Rheumatology Unit, University of Bristol Division of Medicine, Bristol Royal Infirmary, Bristol BS2 8HW, UK
Sir, McGeoch and Butler [1] examined the effect of the ARC glucocorticoid study in rheumatoid arthritis (RA) [2] and suggested that more patients were being prescribed prednisolone by general practitioners (GPs) and rheumatologists after the publicity about the study than before. However, within McGeoch and Butler's data is another interesting fact concerning the effect on clinical practice of the ARC trial. The data suggest that as well as an effect on numbers of patients prescribed glucocorticoids, the trial results and the following publicity seem to have had a significant effect on the doses prescribed.
Using the data from their table [1], prior to the trial publication and publicity, 58% (7/12) of patients prescribed prednisolone were given more than 7.5 mg daily. Subsequently this fell to 15% (4/26), a significant reduction (2 = 5.32, P < 0.05, with Yates' correction). This may go some way to alleviate concerns that the ARC study would encourage the use of excessive doses of prednisolone.

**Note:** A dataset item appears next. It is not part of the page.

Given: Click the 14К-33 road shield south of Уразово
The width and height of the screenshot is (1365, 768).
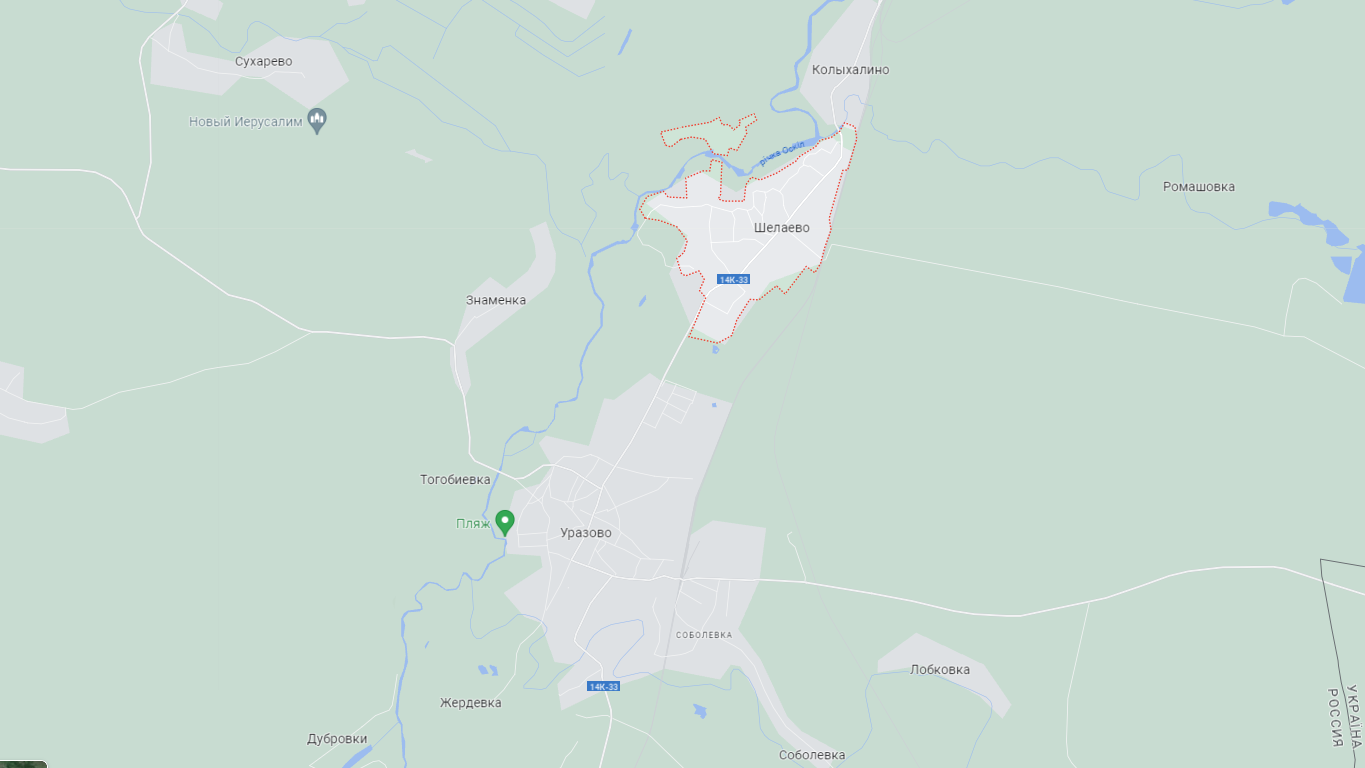Looking at the screenshot, I should click(603, 686).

Some rheumatologists expressed reservations about the initial results of the ARC study and were wary of its conclusions. It is worth noting that both a follow-up to the original study [3] and a substantial study from The Netherlands [4] have confirmed that in patients with early disease treated with prednisolone in addition to their second-line therapy, radiological progression is almost completely prevented. Slowly but surely we are finding a strategy for corticosteroid therapy in RA.